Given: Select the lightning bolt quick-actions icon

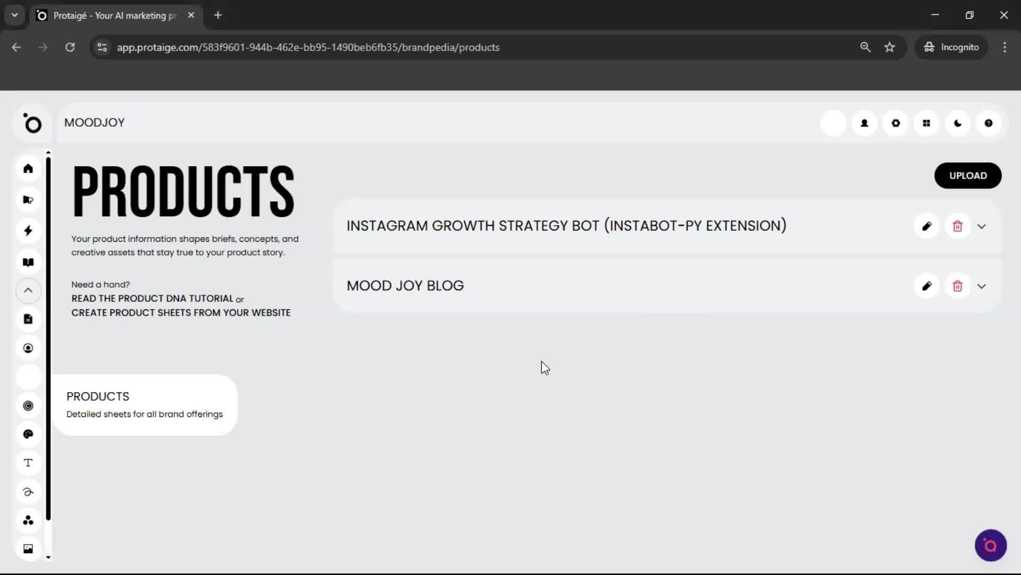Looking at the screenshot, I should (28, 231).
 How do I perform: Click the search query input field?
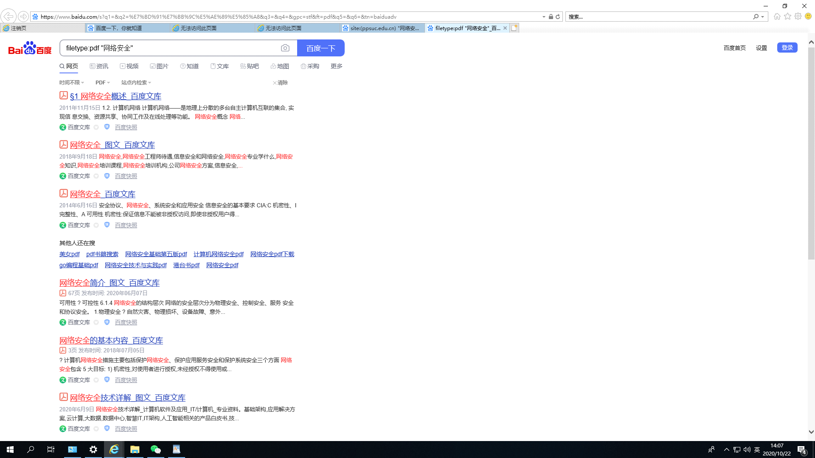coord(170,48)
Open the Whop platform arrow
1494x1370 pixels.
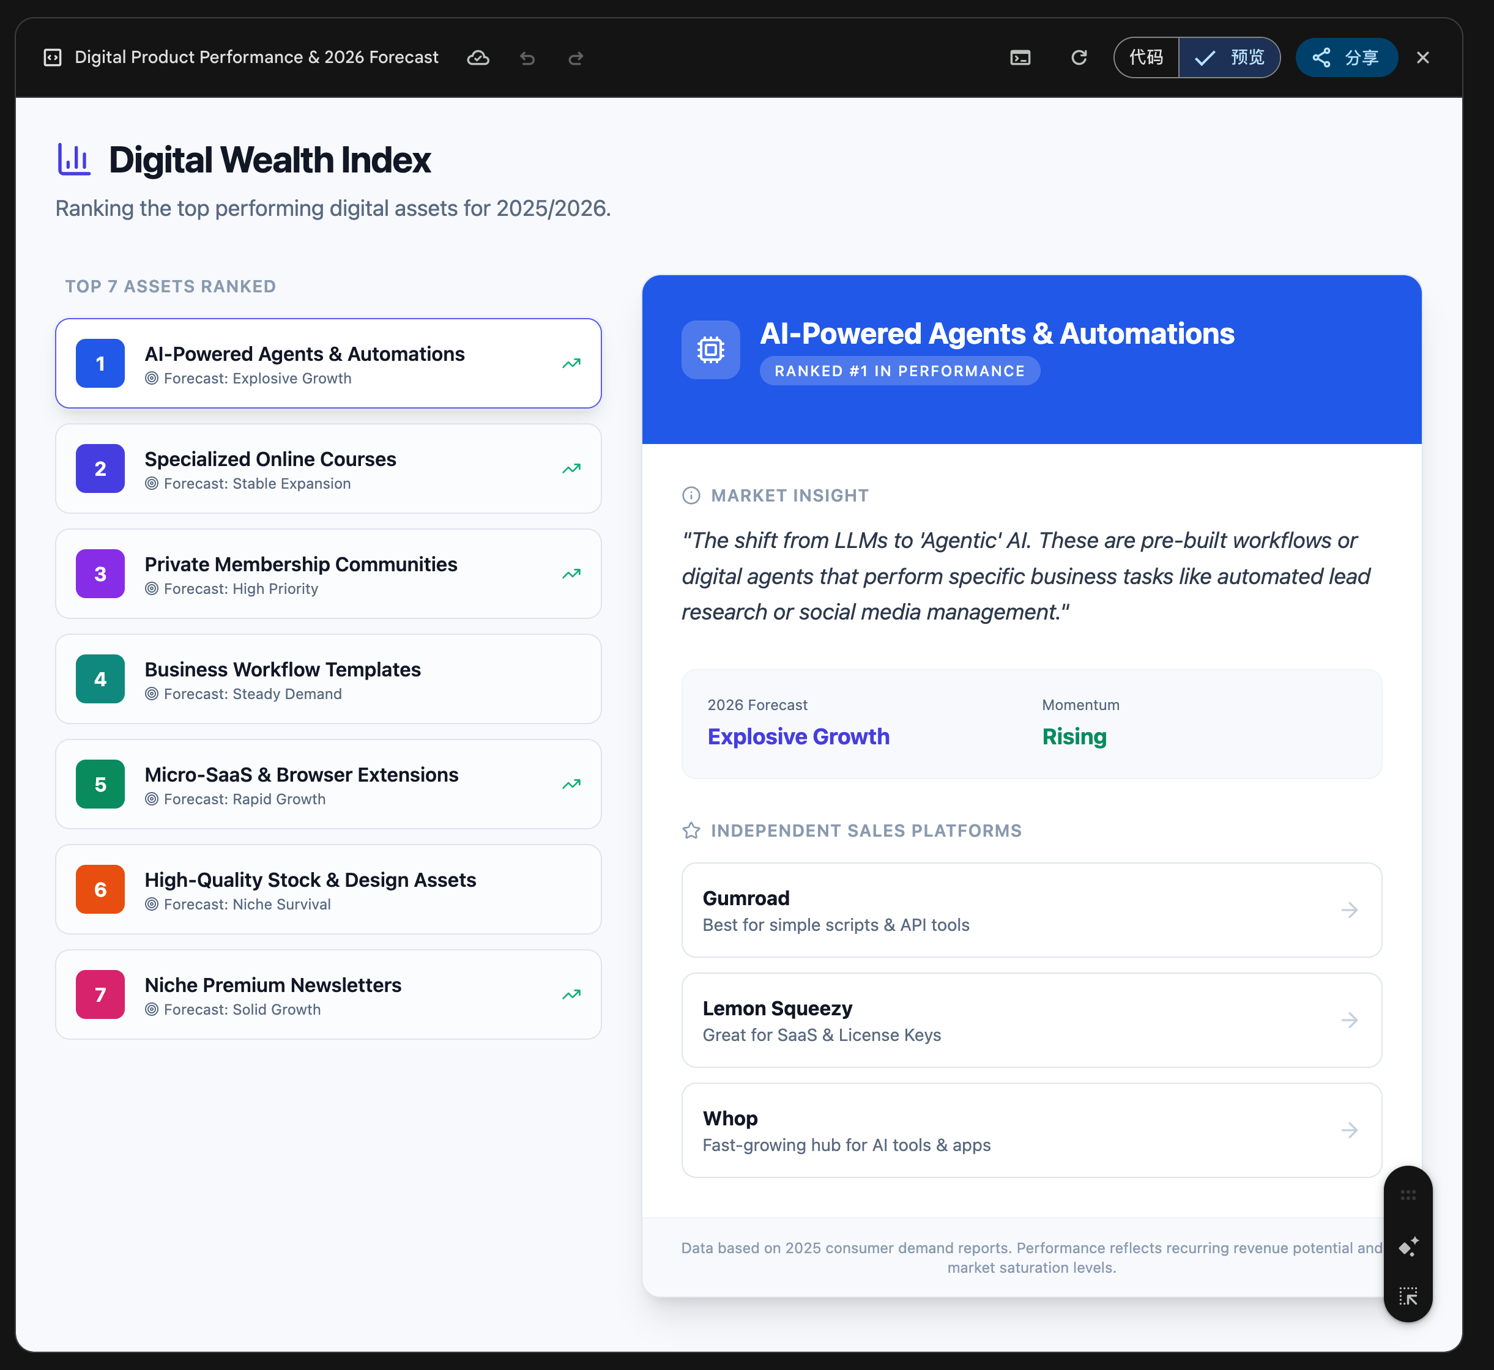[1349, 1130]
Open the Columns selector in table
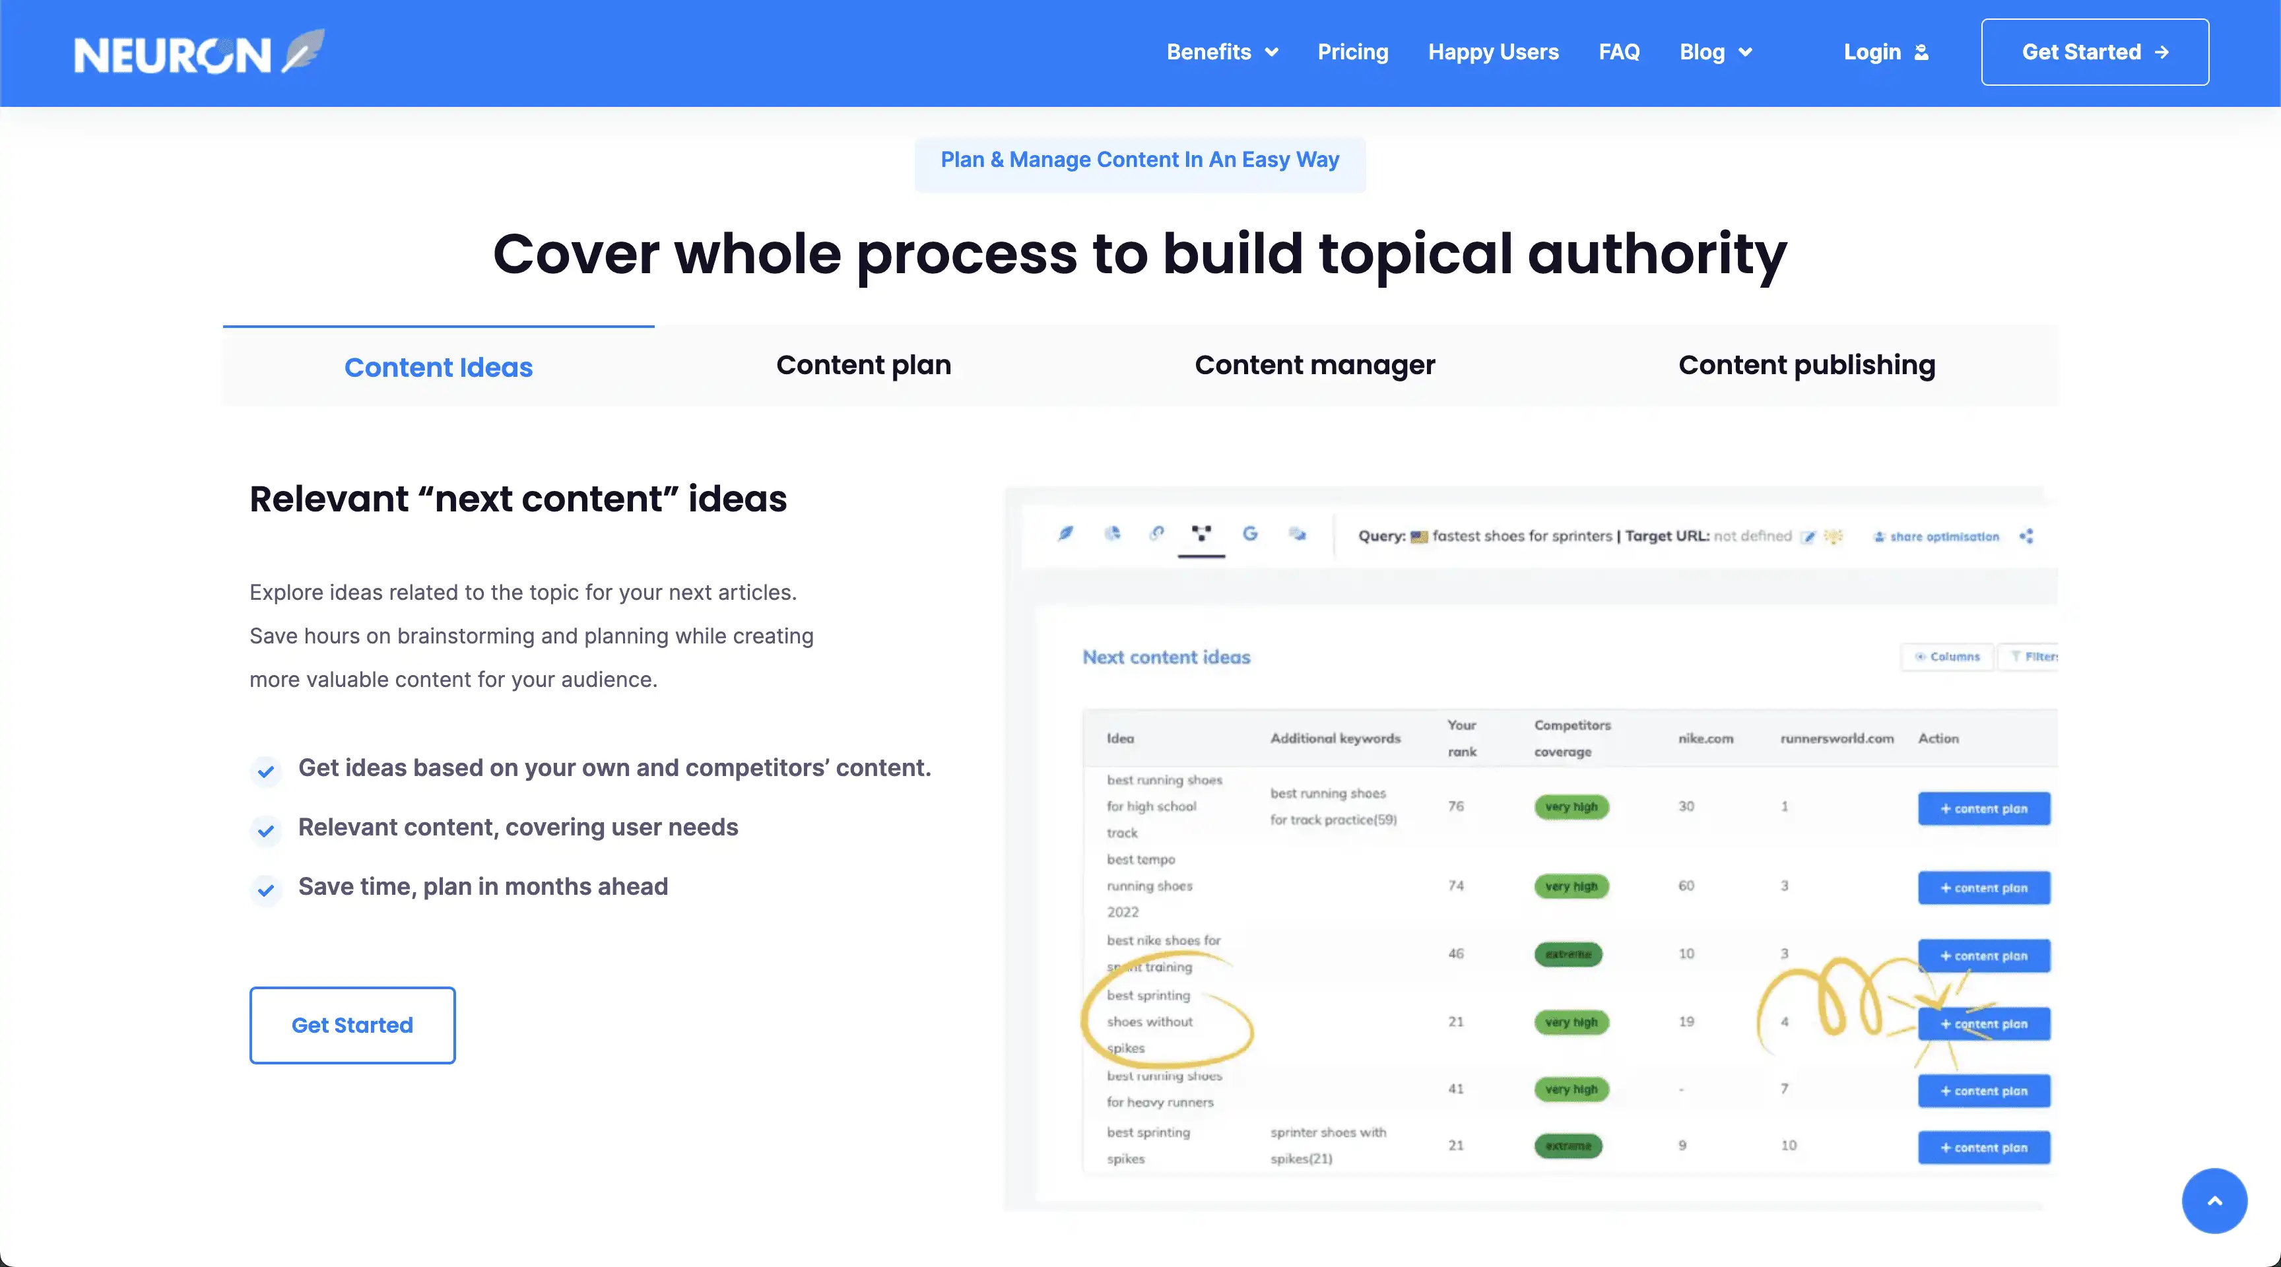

——

§ What is expected: Omit the pictures and write out exactly the lines from the one containing "How do I perform: Click" through the last line of the material.

§ Exercise result:
 How do I perform: Click the search query input field?
coord(170,48)
Open the Whop platform arrow
1494x1370 pixels.
[1349, 1130]
Open the Columns selector in table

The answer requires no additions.